The
UCC’s Calvin Synod says it might consider leaving the
denomination if a proposed resolution affirming
same-gender marriage equality is passed by the church’s
General Synod during its biennial meeting in Atlanta
July 1-5.
The Calvin Synod, a Hungarian church-based Conference
and the only one of the UCC’s 39 Conferences not defined
by geography, said in a resolution passed at its annual
meeting in Somerset, Pa., last week that the proposed
marriage equality resolution is the “latest
manifestation of heresy” and at odds with “the holy
scriptures” and “the age old pages of church history.”
If passed, the Calvin Synod - which will send three
voting delegates to Synod - may consider withdrawal
from the UCC, according to its resolution.
About 1,000 elected delegates from each of the church’s
conferences and its four national Covenanted Ministries
will debate three different marriage-related proposals
in Atlanta. The marriage equality resolution, submitted
by the Southern California-Nevada Conference, asks the
General Synod to affirm full civil and religious
equality for same-gender couples. A second counter
resolution, offered by eight geographically-diverse
congregations, asks the Synod to define “traditional”

^^^^^^^^

§ **GIVEN INSTRUCTION A**
Answer these about the article on the Calvin Synod, one answer per line:
(i) In what town did the Calvin Synod hold its annual meeting?
(ii) How many voting delegates will the Calvin Synod send to Synod?
(iii) Which Conference submitted the marriage equality resolution?
§ **GIVEN INSTRUCTION B**
Please repeat the part of the article on the Calvin Synod between "The Calvin Synod, a" and "to its resolution.", inclusive, without any changes.

§ **ENTRIES SUPPLIED**
^^^^^^^^

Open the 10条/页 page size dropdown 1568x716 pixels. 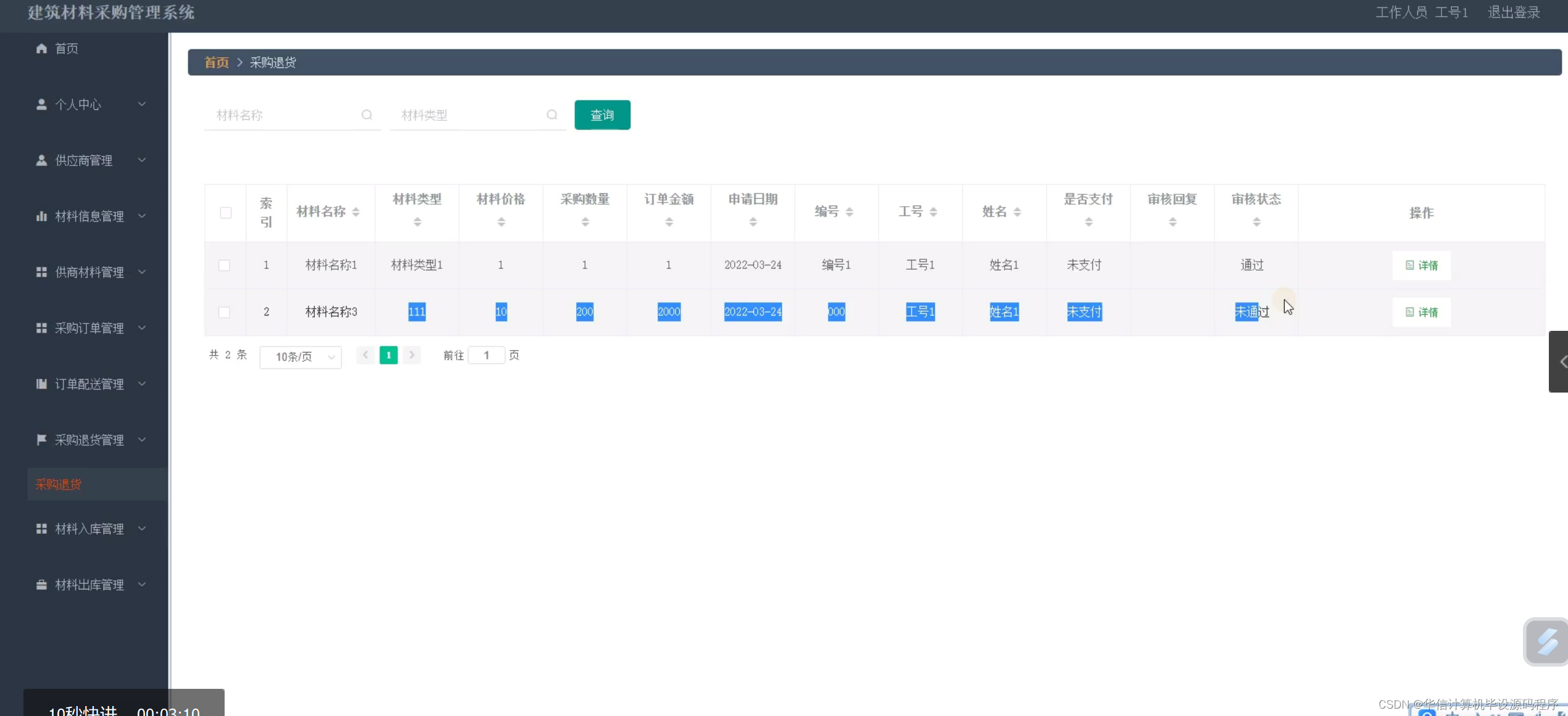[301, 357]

^^^^^^^^

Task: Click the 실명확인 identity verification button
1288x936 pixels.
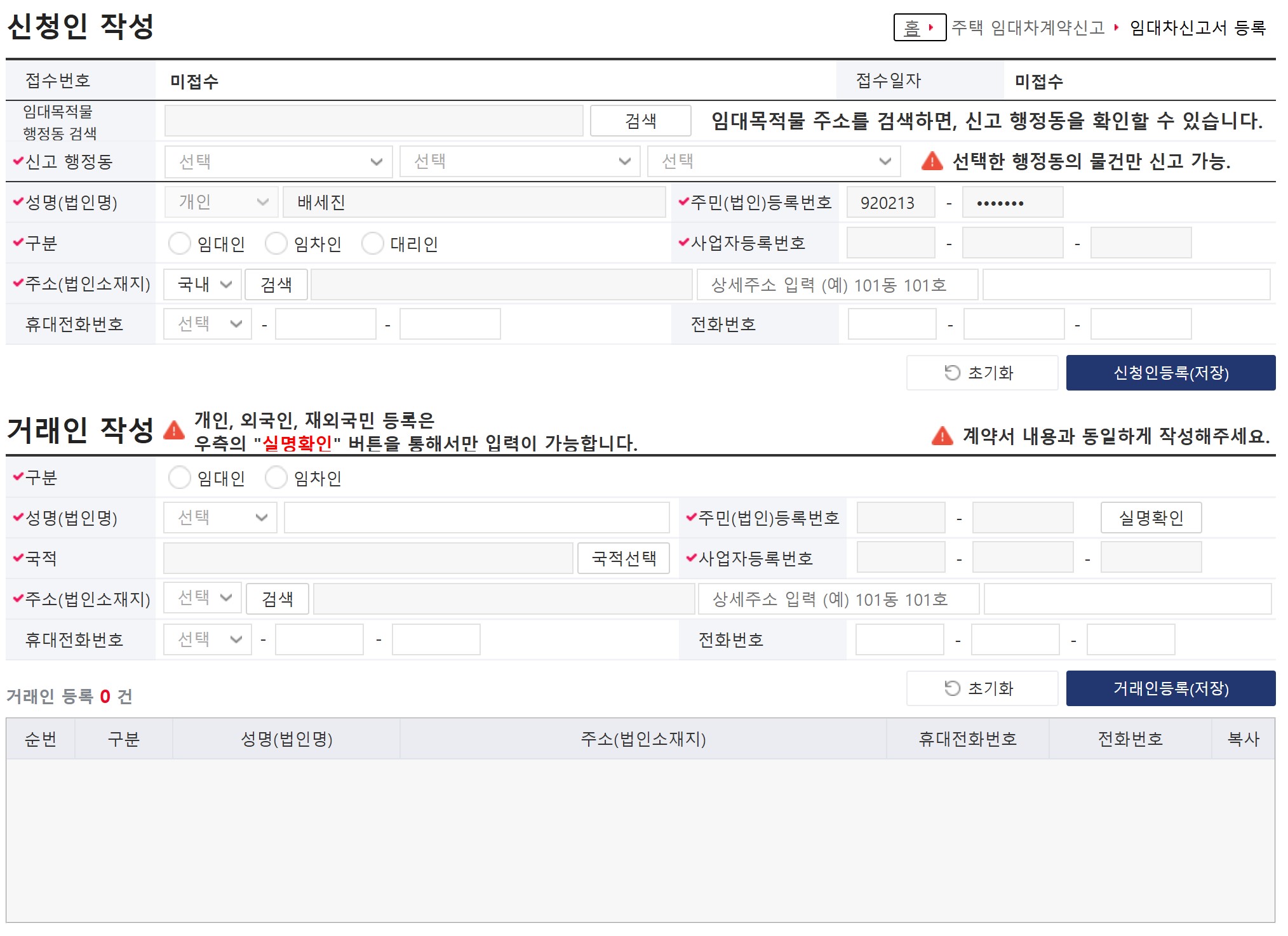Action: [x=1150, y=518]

^^^^^^^^

§ **RIGHT ANSWER A**
(i) Somerset, Pa.
(ii) Three
(iii) The Southern California-Nevada Conference

§ **RIGHT ANSWER B**
The Calvin Synod, a Hungarian church-based Conference
and the only one of the UCC’s 39 Conferences not defined
by geography, said in a resolution passed at its annual
meeting in Somerset, Pa., last week that the proposed
marriage equality resolution is the “latest
manifestation of heresy” and at odds with “the holy
scriptures” and “the age old pages of church history.”
If passed, the Calvin Synod - which will send three
voting delegates to Synod - may consider withdrawal
from the UCC, according to its resolution.